L’héritage de Charles Baudelaire

De nombreux écrits de Baudelaire étaient inédits ou épuisés au moment de sa mort, mais sa réputation de poète était déjà assurée, Stéphane Mallarmé, Paul Valaine et Arthur Rimbaud le citant tous comme une influence. Au XXe siècle, des sommités littéraires aussi diverses que Jean-Paul Sartre, Robert Lowell et Seamus Heaney ont salué ses écrits. Son influence sur le monde de l’art moderne n’a pas tardé à se faire sentir, non seulement auprès de Manet et des impressionnistes, mais aussi auprès des futurs membres du mouvement symboliste (dont plusieurs ont assisté à ses funérailles) qui s’étaient déjà déclarés adeptes. Son poème en prose, si riche en métaphores, allait également inspirer directement les surréalistes, André Breton faisant l’éloge de Baudelaire dans Le Surréalisme et La Peinture comme un champion « de l’imagination ».

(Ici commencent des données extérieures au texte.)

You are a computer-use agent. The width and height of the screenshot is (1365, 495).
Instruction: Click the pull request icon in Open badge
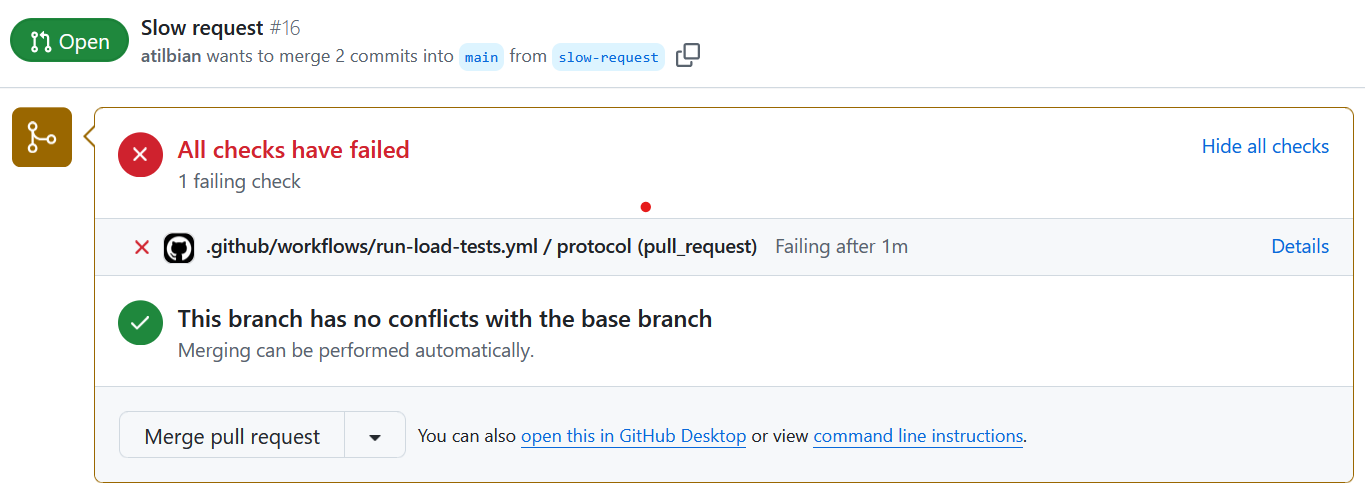(x=41, y=42)
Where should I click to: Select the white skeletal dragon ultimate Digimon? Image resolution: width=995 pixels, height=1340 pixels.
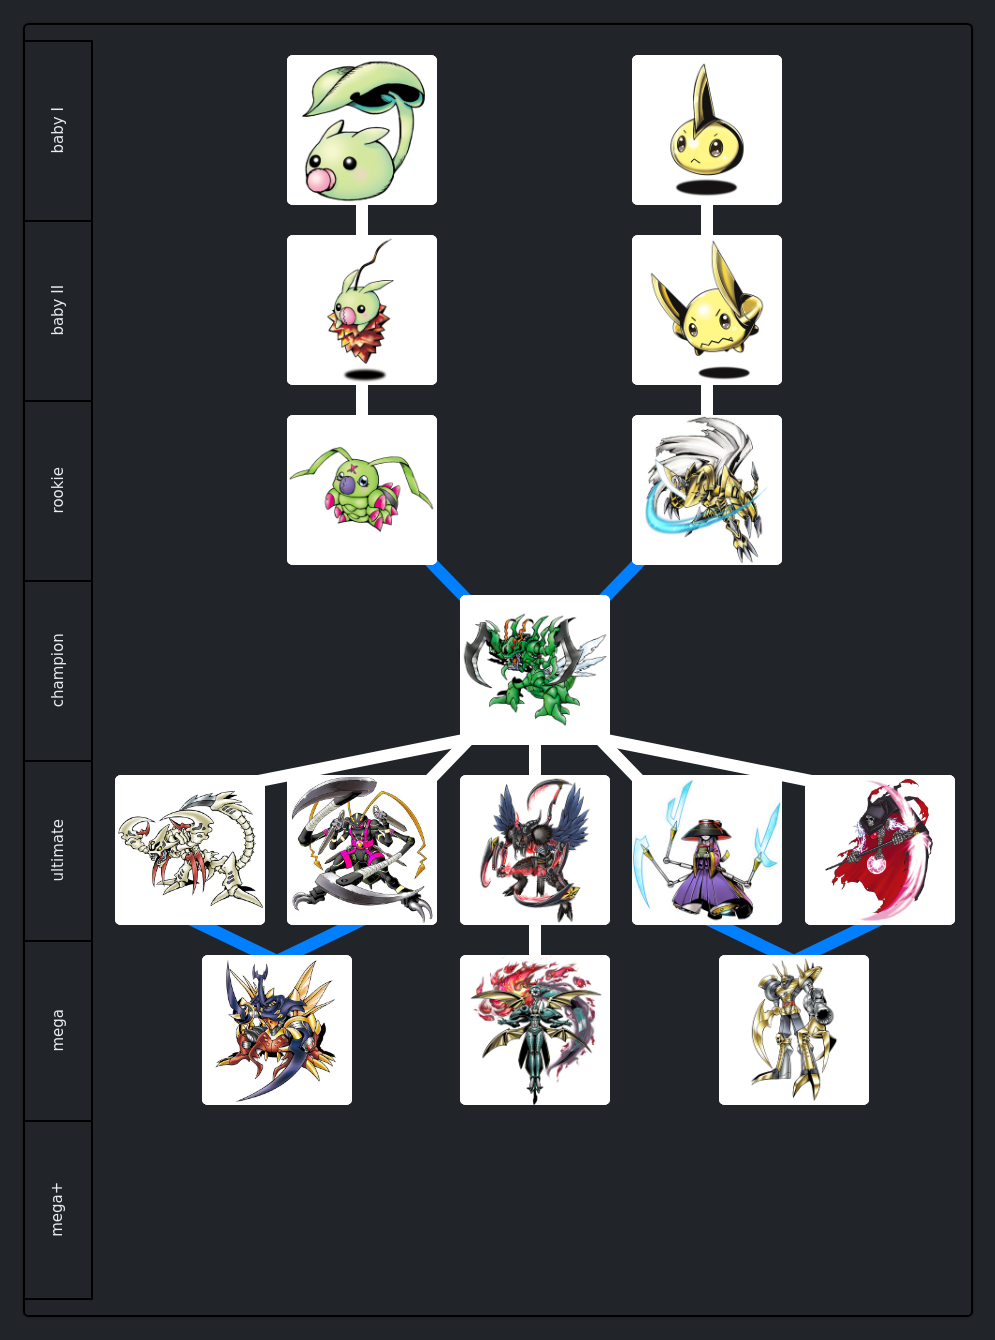[x=190, y=850]
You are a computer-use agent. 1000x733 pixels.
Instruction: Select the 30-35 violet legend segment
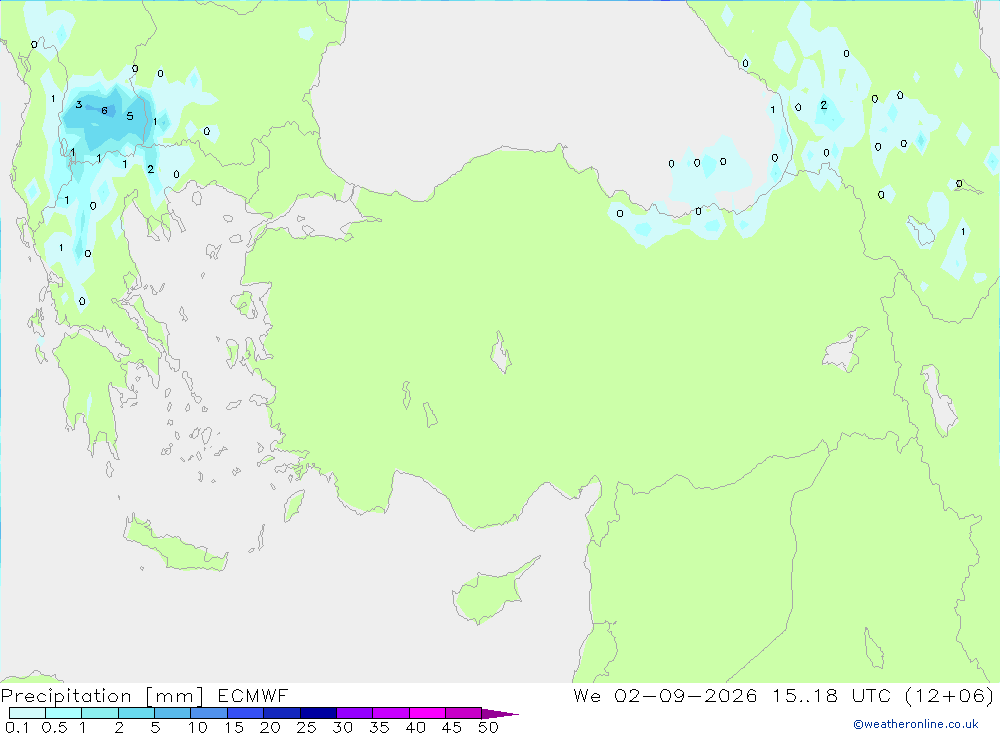[354, 713]

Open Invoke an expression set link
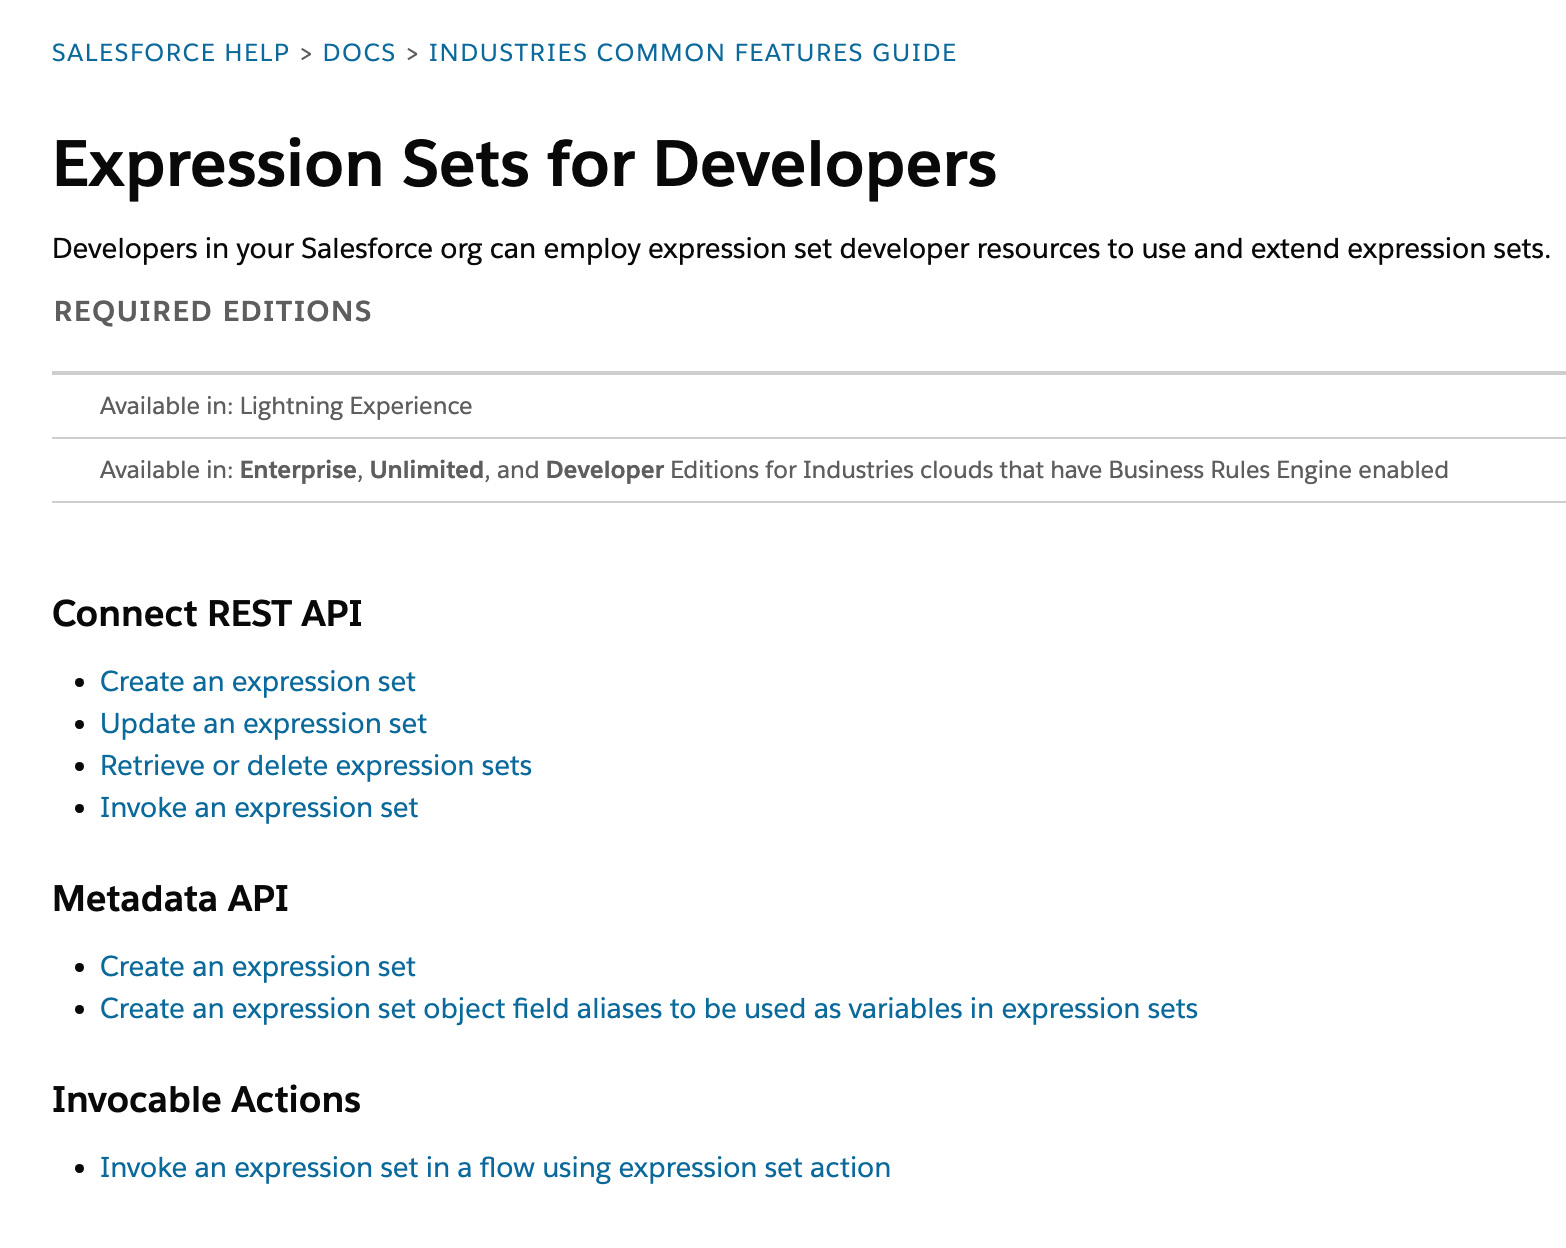coord(258,807)
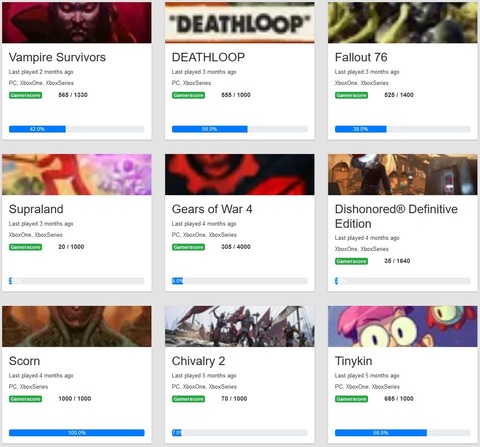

La contribution de Baudelaire à l’ère de la modernité était profonde. Comme l’a observé le professeur André Guyaux, il était « obsédé par l’idée de modernité ; il a donné au mot toute sa signification ». Mais aucun personnage n’a autant contribué à cimenter la légende de Baudelaire que l’influent philosophe et critique allemand Walter Benjamin, dont les essais rassemblés sur Baudelaire, L’écrivain de la vie moderne, ont fait du Français un nouveau héros de l’ère moderne et l’ont placé au centre même de l’histoire sociale et culturelle du Paris du milieu et de la fin du XIXe siècle. C’est Benjamin qui a transporté le flâneur de Baudelaire dans le vingtième siècle, le considérant comme un élément essentiel de notre compréhension de la modernité, de l’urbanisation et de l’aliénation des classes sociales.